Il ne s'agit pas de déshabiller Paul pour habiller Pierre ! Mais pour l'efficacité collective de la dépense publique et des entreprises, il faut investir sur les apprentis les moins qualifiés -jusqu'au bac professionnel. La mauvaise image de l'apprentissage n'est pas la conséquence de la présence des apprentis dans le secondaire : en Allemagne, où il n'y a pas d'apprentis dans le supérieur, l'apprentissage a une très bonne image. L'enjeu est d'orienter effectivement toutes les sommes censées financer l'apprentissage. Le dispositif hors quota, qui autorise une entreprise à financer les établissements de son choix, sans forcément financer des formations en apprentissage, détourne une partie des ressources, qui auraient pu bénéficier aux moins qualifiés. Il doit être réformé, comme l'a initié la loi relative à la formation professionnelle, à l'emploi et à la démocratie sociale de mars 2014, dite « loi Sapin », et même supprimé, comme le préconise une note du Conseil d'analyse économique. Il faudrait trouver des ressources pour financer des dispositifs de préapprentissage auxquels je crois beaucoup mais qui sont extrêmement coûteux, et réallouer les ressources sur les dispositifs qui fonctionnent et sont les seuls à pouvoir réinsérer des jeunes sans diplôme.

Pourquoi ces apprentis ne sont-ils pas ensuite embauchés par les entreprises ? Parce qu'elles n'ont pas forcément d'intérêt économique à les embaucher compte tenu d'une durée d'apprentissage moins longue que dans d'autres pays, et du fait de ruptures de contrat.

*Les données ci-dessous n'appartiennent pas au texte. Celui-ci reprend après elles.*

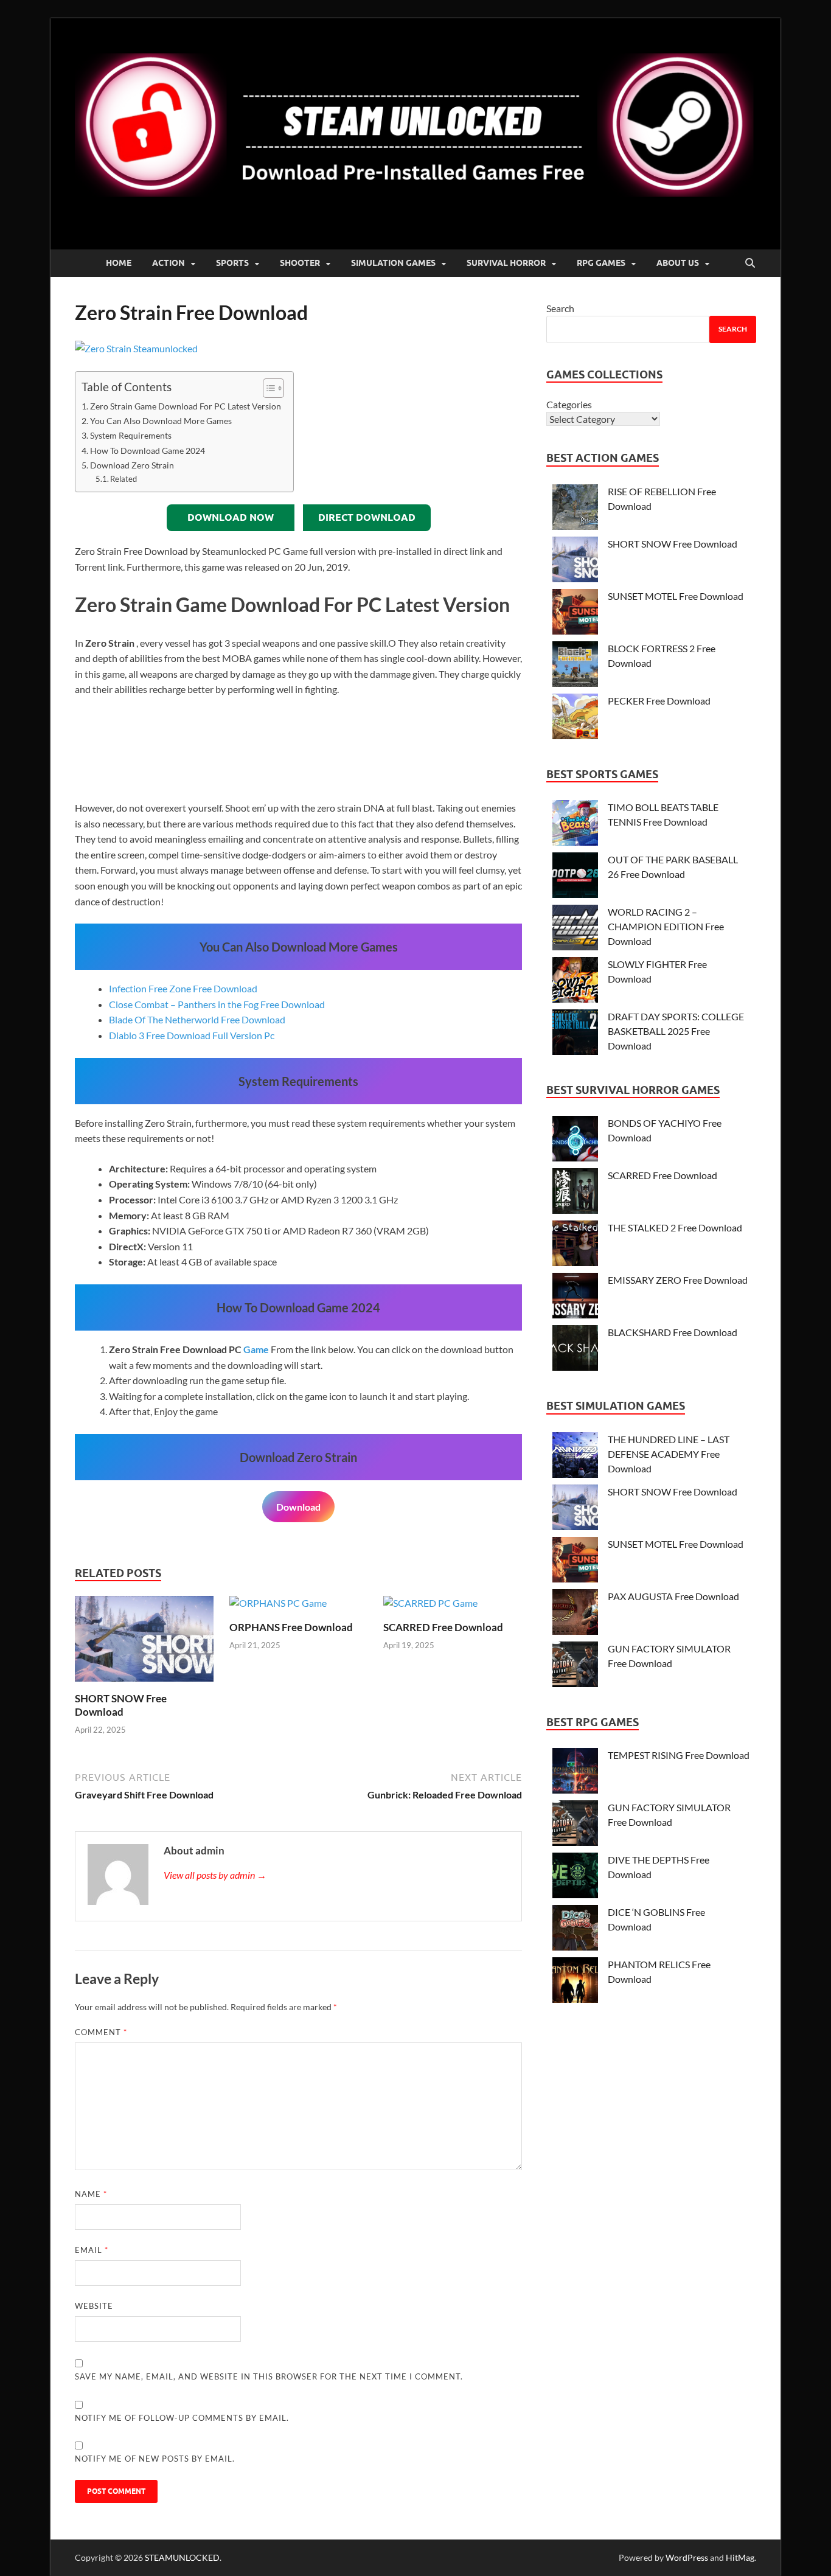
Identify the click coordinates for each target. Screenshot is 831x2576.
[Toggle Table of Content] (267, 388)
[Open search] (750, 263)
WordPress (687, 2557)
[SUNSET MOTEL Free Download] (575, 613)
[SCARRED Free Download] (430, 1607)
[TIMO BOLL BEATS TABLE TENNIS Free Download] (575, 824)
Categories (569, 404)
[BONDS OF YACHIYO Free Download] (575, 1140)
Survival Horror (506, 263)
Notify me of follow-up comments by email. (182, 2418)
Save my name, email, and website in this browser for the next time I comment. (269, 2376)
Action (168, 263)
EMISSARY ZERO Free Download (678, 1280)
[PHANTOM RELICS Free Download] (575, 1982)
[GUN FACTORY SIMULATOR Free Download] (575, 1666)
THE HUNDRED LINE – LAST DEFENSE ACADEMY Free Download (668, 1453)
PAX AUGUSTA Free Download (673, 1596)
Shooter (300, 263)
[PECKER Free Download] (575, 718)
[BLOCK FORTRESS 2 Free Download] (575, 666)
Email (91, 2250)
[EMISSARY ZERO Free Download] (575, 1297)
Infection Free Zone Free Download (183, 988)
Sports (232, 263)
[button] (85, 749)
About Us (677, 263)
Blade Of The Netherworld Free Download (197, 1019)
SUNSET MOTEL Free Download (675, 596)
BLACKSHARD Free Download (672, 1332)
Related (123, 479)
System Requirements (131, 435)
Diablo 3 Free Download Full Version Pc (191, 1035)
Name (91, 2194)
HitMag (740, 2557)
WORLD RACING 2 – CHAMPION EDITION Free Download (666, 926)
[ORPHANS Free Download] (278, 1607)
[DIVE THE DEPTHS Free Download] (575, 1877)
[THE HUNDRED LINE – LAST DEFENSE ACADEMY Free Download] (575, 1456)
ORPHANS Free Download (291, 1627)
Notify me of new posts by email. (155, 2458)
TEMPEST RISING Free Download (678, 1755)
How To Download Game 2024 (147, 450)
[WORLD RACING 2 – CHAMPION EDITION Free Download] (575, 929)
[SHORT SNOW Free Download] (144, 1642)
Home (118, 263)
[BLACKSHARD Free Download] (575, 1349)
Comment (101, 2032)
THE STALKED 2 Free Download (675, 1227)
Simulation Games (393, 263)
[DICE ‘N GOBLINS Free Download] (575, 1929)
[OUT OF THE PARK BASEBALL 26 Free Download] (575, 877)
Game (256, 1349)
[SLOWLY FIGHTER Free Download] (575, 981)
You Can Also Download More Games (161, 421)
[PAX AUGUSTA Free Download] (575, 1613)
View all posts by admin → (215, 1875)
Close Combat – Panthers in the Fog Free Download (217, 1004)
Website (94, 2306)
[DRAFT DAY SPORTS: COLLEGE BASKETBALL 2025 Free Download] (575, 1034)
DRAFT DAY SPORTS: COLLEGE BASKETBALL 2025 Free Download (676, 1031)
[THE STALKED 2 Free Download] (575, 1245)
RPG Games (601, 263)
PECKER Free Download (659, 700)
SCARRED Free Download (443, 1627)
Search (560, 308)
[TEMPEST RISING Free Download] (575, 1772)
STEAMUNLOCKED (182, 2557)
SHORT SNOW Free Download (121, 1705)
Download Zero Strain (132, 465)
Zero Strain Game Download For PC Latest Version (185, 406)
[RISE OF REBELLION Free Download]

Deux raisons reviennent dans la bouche des chefs d'entreprise : le déficit de posture sociale et de codes -le manque de maturité justifie des dispositifs de préapprentissage ou d'immersion-, et l'inadéquation du contenu de la formation aux besoins des entreprises - les cours dispensés par l'Éducation nationale sont souvent trop abstraits.

Mettre toutes les données dans la main des régions n'est pas nécessairement le meilleur système. Pour l'économiste que je suis, il conviendrait de décentraliser économiquement, et non administrativement, l'apprentissage. L'objectif est de donner aux acteurs de terrain, aux entreprises, la capacité d'ouvrir des formations d'apprentissage et de décider de leur contenu, sur la base d'un pilotage national calqué sur l'exemple allemand. Cela ne nécessite pas une révolution. Certains certificats de qualification professionnelle, définis par les branches, dès lors qu'ils sont inscrits au RNCP, pourraient être préparés dans le cadre de l'apprentissage, sachant que le stock de ces certificats est assez important.